Back in the fifth grade, I spent my spring break visiting my grandmother in
her southern Texas retirement community. Not an old-folks home--a plush, gated
community with a golf course, hot tubs, and fancy restaurants. Big pimpin' for
the Midwesterns who had tired of snow tires and rock salt.
My spring break coincided with Easter, which was celebrated with a parade.
Think golf carts painted pink and old men in bunny costumes. Think slowest
parade on earth set to Lawrence Welk. My grandmother took it upon herself to
fashion a rather elaborate hat, not too different from the one above, dressing
me up as Minnie Pearl. Mind you, this was before the Dead Milkmen had made her
fashionable again. I was being dressed like the cranky old lady from Hee-Haw
solely for the amusement of my grandmother's friends and made to do the walk
of shame behind a trumped-up golf cart driven by a man in pink.
Those sorts of things build character.....right?

•••••

**TASK LIST**
(a) List every amenity of the retirement community that the spring break passage names.
(b) Decide whether each statement agrees with the spring break passage: (i) The grandmother's retirement community was in southern Texas. (ii) The community was an old-folks home. (iii) The dressing up as Minnie Pearl happened after the Dead Milkmen had made her fashionable again. Give yes or no for each, with the deciding words quoted.
(c) Transcribe the spring break passage, beginning at "Think golf carts" and stopping after "things build character.....right?".
Answer from the spring break passage alone.

**PROVIDED DATA**
•••••

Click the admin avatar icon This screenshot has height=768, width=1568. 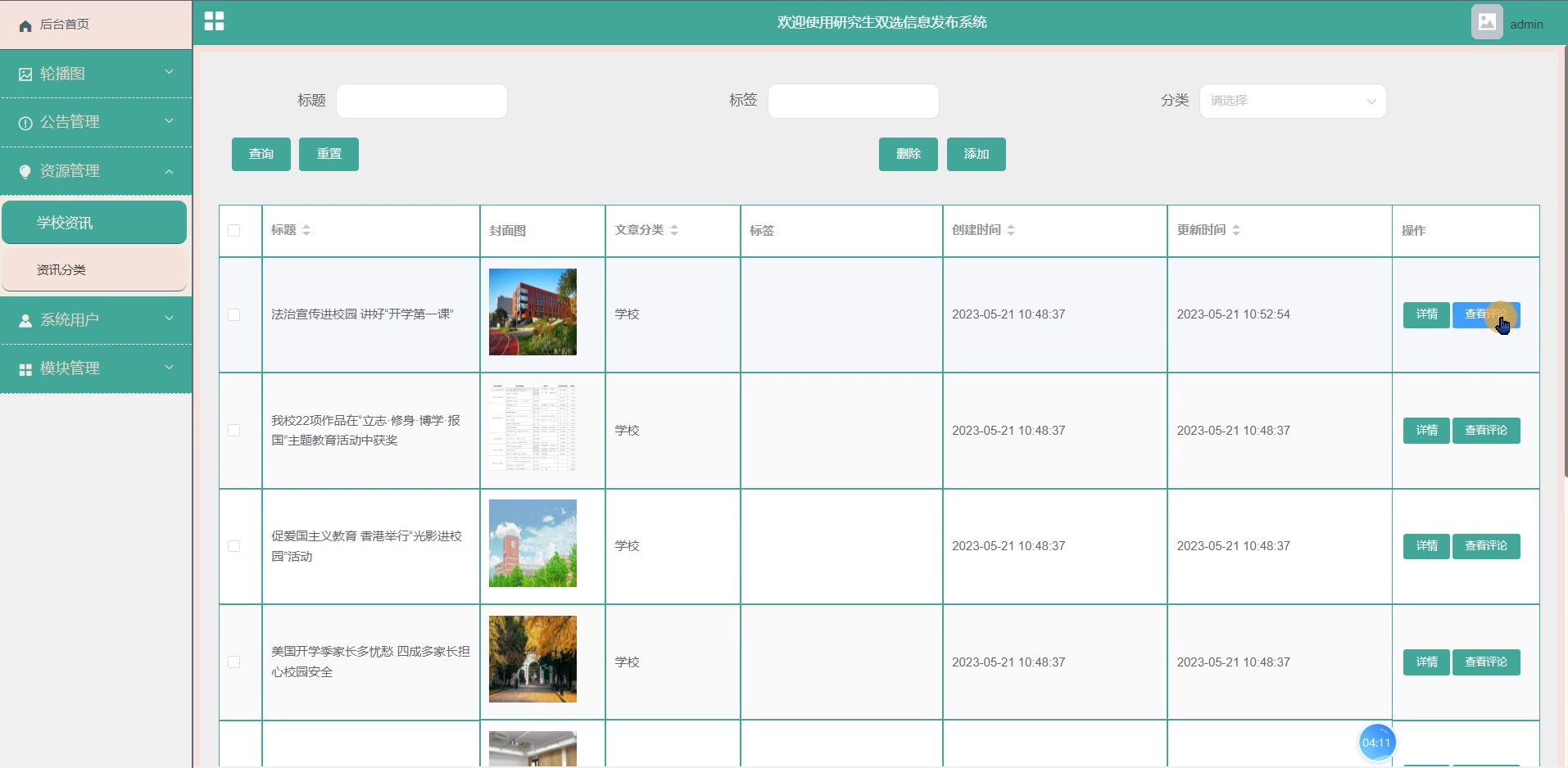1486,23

•••••

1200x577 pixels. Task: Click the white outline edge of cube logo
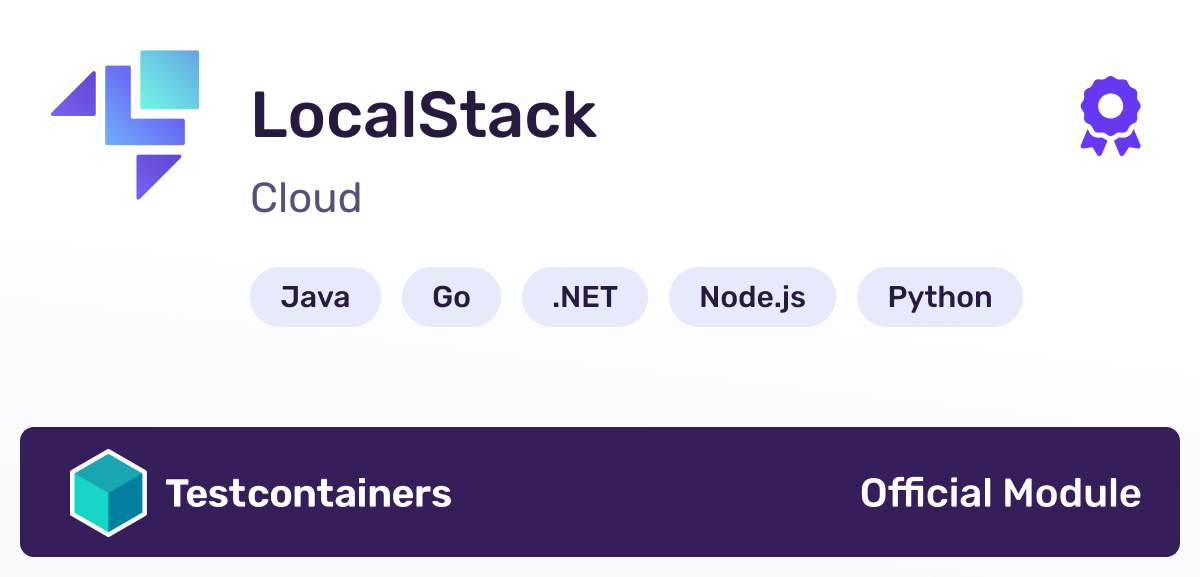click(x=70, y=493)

•••••

**SET OF ANSWERS**
(a) a golf course, hot tubs, fancy restaurants

(b)
(i) Yes: "her southern Texas retirement community"
(ii) No: "Not an old-folks home"
(iii) No: "this was before the Dead Milkmen had made her fashionable again"

(c)
Think golf carts painted pink and old men in bunny costumes. Think slowest
parade on earth set to Lawrence Welk. My grandmother took it upon herself to
fashion a rather elaborate hat, not too different from the one above, dressing
me up as Minnie Pearl. Mind you, this was before the Dead Milkmen had made her
fashionable again. I was being dressed like the cranky old lady from Hee-Haw
solely for the amusement of my grandmother's friends and made to do the walk
of shame behind a trumped-up golf cart driven by a man in pink.
Those sorts of things build character.....right?